The input:

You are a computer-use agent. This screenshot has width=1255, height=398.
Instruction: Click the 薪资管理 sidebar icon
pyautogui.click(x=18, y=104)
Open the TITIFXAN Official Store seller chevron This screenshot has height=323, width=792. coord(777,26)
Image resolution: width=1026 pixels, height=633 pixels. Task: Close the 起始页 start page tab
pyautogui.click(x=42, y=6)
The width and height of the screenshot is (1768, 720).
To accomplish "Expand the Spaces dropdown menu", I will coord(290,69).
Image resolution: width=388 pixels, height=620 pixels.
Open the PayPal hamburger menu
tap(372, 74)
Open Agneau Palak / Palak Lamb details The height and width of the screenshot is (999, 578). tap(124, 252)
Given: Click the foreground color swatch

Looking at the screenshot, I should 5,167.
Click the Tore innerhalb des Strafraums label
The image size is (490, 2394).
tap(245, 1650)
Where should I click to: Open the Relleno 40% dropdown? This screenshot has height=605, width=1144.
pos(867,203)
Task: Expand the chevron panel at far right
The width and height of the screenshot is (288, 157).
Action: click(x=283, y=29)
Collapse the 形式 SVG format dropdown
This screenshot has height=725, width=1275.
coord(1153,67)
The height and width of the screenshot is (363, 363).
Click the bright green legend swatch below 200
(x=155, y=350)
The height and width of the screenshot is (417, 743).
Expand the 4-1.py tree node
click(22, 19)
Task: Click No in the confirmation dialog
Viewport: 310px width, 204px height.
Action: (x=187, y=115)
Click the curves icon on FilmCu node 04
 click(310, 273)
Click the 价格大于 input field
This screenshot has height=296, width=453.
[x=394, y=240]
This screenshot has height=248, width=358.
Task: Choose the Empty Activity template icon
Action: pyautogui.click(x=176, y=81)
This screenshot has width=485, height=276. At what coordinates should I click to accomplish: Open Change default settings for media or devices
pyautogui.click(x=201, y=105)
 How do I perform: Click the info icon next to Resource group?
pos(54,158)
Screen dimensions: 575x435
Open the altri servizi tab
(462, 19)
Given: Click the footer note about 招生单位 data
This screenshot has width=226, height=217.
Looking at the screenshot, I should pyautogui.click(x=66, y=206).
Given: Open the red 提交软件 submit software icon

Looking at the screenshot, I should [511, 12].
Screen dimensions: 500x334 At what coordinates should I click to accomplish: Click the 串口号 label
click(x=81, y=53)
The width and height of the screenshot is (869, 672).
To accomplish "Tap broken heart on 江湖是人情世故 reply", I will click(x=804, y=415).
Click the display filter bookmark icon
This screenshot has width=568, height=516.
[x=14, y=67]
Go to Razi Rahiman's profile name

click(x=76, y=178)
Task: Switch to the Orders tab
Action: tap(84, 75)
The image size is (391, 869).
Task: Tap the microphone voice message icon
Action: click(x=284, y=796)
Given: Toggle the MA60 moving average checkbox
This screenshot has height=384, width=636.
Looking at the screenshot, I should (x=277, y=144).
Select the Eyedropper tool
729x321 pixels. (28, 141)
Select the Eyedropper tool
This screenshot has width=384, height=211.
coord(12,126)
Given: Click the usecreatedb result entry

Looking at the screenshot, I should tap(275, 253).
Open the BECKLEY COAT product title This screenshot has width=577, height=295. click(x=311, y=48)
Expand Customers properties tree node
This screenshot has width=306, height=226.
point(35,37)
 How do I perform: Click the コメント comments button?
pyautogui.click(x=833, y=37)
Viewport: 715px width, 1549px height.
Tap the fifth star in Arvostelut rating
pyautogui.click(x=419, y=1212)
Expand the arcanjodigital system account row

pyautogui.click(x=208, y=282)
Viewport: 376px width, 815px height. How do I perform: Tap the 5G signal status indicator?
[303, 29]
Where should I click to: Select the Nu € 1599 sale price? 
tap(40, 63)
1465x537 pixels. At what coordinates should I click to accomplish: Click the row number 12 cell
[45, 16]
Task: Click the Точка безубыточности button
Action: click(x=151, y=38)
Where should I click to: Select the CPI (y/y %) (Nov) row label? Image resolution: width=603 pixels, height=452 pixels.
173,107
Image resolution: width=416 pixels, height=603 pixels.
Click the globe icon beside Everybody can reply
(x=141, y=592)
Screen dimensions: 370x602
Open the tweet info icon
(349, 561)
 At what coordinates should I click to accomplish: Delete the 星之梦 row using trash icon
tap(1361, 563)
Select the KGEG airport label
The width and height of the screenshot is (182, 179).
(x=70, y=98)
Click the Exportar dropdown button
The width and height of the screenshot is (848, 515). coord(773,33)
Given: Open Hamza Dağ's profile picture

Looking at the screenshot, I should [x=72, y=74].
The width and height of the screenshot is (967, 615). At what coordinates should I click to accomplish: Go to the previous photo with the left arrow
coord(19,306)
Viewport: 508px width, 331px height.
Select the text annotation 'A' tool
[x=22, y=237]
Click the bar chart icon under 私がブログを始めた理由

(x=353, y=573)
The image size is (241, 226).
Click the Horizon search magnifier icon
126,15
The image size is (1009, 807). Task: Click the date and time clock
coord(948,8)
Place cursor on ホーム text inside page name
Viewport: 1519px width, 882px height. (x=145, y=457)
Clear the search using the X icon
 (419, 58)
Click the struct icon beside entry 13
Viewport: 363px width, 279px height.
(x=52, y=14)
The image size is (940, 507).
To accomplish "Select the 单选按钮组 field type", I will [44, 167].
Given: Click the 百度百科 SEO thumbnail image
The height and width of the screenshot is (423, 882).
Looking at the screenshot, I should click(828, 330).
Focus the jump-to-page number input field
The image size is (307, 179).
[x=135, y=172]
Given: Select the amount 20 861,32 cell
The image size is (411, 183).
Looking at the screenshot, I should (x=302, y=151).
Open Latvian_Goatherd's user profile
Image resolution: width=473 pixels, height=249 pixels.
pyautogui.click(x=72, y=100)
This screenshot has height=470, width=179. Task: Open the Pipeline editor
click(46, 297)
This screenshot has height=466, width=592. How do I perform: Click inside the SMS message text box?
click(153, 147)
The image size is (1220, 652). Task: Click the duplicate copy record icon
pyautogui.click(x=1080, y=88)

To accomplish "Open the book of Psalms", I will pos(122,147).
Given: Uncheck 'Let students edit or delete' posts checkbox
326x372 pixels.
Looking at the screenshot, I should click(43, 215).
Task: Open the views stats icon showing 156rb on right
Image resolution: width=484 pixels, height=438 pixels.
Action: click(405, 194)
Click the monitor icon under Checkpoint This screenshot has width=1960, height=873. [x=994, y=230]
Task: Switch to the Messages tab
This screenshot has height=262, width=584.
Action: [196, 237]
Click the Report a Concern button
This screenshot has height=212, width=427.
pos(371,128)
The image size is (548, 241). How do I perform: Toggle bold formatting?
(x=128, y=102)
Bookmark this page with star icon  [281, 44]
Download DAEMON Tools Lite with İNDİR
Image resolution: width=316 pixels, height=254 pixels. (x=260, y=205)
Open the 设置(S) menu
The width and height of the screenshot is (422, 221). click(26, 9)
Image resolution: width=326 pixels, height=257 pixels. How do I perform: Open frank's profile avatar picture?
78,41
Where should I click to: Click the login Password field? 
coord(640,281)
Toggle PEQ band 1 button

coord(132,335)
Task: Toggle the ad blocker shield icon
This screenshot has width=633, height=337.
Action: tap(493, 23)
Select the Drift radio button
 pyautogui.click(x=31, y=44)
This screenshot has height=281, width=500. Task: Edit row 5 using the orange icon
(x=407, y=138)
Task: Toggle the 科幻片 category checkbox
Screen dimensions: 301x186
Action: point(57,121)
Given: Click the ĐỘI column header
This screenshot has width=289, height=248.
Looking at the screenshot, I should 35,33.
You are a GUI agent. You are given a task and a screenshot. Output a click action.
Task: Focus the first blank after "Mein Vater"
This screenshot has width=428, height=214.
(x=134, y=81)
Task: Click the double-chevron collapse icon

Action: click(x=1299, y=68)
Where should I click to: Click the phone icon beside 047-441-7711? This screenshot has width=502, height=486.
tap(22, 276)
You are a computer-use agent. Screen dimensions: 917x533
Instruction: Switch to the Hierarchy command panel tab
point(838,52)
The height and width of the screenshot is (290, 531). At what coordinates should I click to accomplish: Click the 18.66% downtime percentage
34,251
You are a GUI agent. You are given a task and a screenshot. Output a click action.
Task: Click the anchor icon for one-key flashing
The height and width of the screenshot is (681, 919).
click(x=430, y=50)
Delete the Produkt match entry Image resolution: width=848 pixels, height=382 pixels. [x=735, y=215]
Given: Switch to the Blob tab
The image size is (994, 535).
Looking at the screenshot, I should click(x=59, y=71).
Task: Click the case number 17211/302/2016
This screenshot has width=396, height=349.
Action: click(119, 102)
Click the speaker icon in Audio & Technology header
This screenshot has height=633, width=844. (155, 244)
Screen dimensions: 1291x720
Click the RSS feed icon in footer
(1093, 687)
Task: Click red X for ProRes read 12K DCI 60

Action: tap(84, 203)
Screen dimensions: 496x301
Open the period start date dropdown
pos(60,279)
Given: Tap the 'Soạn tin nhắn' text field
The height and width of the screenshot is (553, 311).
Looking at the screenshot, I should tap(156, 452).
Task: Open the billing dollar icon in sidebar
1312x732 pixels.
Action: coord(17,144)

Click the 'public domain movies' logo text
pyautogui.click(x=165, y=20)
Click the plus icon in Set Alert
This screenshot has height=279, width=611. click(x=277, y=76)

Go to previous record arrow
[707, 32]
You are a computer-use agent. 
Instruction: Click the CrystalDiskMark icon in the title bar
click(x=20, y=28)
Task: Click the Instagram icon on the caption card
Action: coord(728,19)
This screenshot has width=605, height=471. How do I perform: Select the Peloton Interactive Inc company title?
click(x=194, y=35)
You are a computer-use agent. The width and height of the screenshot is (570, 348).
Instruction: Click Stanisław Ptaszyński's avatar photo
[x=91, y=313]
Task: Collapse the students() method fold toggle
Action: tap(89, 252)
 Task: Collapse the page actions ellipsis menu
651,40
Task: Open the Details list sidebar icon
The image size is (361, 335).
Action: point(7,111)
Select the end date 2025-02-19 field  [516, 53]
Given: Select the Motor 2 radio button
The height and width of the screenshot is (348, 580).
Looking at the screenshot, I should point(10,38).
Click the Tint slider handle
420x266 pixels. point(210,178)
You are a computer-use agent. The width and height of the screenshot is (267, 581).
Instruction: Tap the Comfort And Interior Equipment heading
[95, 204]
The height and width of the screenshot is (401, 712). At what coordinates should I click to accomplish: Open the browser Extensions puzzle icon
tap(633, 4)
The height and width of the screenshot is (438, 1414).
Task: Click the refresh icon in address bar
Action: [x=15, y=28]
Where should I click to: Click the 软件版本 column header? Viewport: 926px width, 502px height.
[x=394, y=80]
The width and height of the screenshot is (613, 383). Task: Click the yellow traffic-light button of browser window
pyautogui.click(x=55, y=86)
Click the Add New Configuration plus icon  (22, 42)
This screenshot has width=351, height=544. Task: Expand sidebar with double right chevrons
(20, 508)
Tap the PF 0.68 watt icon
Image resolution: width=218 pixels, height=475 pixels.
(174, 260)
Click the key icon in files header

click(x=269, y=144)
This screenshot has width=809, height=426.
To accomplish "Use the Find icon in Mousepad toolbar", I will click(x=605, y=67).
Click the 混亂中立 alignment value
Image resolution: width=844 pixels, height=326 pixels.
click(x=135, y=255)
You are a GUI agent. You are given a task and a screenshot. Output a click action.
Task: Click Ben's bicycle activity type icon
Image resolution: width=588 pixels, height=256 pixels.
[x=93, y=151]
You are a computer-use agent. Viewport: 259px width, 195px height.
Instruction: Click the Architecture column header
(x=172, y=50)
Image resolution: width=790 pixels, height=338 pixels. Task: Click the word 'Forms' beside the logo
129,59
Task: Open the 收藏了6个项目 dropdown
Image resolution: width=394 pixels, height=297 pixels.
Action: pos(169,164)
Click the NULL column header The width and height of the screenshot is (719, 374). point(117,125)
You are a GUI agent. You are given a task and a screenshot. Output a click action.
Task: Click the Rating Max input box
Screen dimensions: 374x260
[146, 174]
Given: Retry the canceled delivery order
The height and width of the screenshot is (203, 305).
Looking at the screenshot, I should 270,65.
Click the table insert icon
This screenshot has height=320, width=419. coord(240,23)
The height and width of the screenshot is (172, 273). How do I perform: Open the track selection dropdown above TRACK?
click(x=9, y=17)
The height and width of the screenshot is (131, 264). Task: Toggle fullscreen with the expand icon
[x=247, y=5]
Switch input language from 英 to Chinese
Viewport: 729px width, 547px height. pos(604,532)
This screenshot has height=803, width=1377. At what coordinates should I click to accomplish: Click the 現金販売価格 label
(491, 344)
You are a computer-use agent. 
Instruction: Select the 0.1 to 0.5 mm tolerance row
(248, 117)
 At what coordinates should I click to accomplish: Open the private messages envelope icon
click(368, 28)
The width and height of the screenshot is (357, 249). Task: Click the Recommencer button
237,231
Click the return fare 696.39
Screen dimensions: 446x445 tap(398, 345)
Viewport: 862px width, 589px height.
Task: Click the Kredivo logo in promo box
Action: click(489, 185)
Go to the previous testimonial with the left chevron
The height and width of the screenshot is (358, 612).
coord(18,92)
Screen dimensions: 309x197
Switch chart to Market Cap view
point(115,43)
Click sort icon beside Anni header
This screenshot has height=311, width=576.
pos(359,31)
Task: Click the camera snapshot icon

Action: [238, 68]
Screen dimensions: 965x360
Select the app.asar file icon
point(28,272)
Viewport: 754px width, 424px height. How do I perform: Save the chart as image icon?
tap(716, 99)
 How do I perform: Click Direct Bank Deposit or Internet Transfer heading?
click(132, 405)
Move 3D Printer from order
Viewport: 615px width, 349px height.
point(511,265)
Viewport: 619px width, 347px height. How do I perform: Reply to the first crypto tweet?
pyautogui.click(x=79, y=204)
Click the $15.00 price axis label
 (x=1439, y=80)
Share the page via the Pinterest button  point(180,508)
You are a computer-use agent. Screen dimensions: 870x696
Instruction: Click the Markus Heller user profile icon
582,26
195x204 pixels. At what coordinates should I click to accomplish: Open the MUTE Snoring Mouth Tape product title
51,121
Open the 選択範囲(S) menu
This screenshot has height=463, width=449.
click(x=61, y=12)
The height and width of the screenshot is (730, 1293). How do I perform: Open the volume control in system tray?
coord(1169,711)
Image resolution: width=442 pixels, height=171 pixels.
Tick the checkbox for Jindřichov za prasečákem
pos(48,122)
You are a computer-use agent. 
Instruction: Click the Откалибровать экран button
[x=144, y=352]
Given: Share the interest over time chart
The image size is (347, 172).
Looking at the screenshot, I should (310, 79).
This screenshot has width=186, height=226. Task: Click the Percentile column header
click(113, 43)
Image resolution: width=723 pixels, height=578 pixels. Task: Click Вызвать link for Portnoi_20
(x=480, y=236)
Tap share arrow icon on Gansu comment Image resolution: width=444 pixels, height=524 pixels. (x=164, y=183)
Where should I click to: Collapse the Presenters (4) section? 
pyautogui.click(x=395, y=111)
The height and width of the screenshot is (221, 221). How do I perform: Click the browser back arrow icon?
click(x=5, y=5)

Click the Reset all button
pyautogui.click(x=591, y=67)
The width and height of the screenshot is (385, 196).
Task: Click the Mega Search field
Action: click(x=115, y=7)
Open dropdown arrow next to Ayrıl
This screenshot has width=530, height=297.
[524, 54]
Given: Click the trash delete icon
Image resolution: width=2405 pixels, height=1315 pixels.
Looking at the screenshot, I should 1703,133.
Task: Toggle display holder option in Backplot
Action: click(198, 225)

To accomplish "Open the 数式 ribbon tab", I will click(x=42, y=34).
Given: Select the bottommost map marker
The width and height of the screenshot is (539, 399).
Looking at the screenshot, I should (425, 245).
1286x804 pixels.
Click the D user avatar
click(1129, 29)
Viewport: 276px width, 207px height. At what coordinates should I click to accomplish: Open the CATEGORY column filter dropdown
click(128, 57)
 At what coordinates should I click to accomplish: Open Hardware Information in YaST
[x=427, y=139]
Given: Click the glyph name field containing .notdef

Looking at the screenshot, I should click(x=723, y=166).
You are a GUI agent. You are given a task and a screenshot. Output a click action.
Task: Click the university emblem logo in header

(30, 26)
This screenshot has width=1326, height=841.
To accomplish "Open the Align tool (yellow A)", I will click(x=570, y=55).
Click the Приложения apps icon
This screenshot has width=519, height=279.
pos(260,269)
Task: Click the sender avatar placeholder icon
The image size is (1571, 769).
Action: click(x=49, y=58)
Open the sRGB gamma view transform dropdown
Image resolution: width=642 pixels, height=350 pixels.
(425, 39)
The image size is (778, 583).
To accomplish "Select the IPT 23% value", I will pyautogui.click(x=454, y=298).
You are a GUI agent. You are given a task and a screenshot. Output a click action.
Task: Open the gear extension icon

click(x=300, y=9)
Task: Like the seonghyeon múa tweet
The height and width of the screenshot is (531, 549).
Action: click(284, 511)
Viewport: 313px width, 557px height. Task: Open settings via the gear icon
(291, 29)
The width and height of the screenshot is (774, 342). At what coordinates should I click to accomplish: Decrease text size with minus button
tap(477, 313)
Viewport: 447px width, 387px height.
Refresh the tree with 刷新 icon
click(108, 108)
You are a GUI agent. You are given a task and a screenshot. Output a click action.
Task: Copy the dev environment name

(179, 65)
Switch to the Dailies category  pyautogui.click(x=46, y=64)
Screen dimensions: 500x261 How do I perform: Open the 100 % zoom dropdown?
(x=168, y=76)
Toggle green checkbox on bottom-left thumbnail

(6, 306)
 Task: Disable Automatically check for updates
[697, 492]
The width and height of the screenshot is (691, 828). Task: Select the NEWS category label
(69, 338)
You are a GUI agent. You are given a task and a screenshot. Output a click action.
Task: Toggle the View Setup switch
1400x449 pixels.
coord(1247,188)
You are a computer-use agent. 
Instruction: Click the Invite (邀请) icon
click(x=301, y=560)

What is expected: From the records above, pull every line that carries the word "type".

Your response:
To accomplish "Select the 单选按钮组 field type", I will [44, 167].
Task: Click Ben's bicycle activity type icon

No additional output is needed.